Apocalyptic Literature: What I want to see.

Because of ICoS I now read more apocalypse-related books than ever before. I buy them with my own money AND get them sent free for review, and then I tell you about them, whether they’re good or bad. Hell, some of the books I write are apocalypse-related. So, after more than a year of reading about the apocalypse, I have a list of things I want to see  more of in future apocalyptic literature.

Better Writing:

It’s not that the writing in these books is bad. It’s usually perfectly competent. But it could be more powerful, more evocative – just more – with harsher editing. If you’re writing apocalyptic literature (especially if you’re going the self-publishing route) I’d recommend two books which will help you get it as good as possible.

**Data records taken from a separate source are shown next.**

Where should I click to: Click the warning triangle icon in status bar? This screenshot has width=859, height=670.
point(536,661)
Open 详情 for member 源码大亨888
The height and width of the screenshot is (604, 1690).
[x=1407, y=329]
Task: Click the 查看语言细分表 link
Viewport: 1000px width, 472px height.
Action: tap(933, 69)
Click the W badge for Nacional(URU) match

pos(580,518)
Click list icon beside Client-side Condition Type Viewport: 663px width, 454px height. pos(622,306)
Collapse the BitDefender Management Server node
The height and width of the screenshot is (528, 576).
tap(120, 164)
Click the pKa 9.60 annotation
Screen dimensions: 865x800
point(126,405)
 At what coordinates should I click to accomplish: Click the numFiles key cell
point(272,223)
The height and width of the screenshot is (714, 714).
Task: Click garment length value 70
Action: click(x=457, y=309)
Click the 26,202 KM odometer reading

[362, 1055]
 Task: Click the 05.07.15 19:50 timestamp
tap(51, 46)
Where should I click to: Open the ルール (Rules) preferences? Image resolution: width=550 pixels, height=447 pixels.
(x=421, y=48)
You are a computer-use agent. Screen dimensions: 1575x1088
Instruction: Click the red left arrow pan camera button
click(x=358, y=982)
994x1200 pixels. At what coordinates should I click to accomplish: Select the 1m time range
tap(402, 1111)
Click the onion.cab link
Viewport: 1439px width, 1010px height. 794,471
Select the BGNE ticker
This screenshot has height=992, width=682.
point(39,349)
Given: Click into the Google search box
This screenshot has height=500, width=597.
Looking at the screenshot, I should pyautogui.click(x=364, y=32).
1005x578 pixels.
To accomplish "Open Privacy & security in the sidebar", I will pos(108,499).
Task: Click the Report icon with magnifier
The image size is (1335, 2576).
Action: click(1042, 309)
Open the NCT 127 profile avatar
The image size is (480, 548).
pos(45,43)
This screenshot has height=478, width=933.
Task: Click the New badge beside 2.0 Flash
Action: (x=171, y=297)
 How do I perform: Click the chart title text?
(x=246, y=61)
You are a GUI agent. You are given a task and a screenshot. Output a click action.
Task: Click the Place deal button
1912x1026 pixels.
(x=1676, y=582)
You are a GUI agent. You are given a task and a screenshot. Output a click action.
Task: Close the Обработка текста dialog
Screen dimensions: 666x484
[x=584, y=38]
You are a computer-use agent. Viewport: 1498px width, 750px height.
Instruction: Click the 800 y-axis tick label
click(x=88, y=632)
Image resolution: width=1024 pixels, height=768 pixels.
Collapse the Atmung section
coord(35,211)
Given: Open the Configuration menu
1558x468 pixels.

The Elements of Style and Self-Editing for Fiction Writers. You should pick up Chuck Wendig’s books as well, but they’re less about editing and more about kicking your arse to get writing your crap, already, so that one is up to you. But the other two? Please, just do it. I’ve read loads of books with really interesting stories let down by poor editing.

Better female characters:

Most of the apocalyptic literature I’ve read was by men. The problem was, a great many of their female characters were cliches – irritating, insulting cliches at that. Remember that women are human beings rather than a collection of stereotypes. I don’t mind if one woman in your story is useless, but I start getting suspicious if she’s the only character that is, and then I’m outright judging you if ALL your women are useless. When I say ‘Better’ I mean I believe in her as a human being. Having her display some personality traits other than ‘screaming chick who needs to be rescued’ would be great. I sincerely doubt that post-apocalypse we would have time or room for ‘traditional gender roles’ anyway. While we’re at it, can we stop writing it so that even the good guys are enacting forced breeding? It’s rape, it’s skeevy and the good guys shouldn’t be forcing HUMAN BEINGS into a position where they are being abused and brutalised.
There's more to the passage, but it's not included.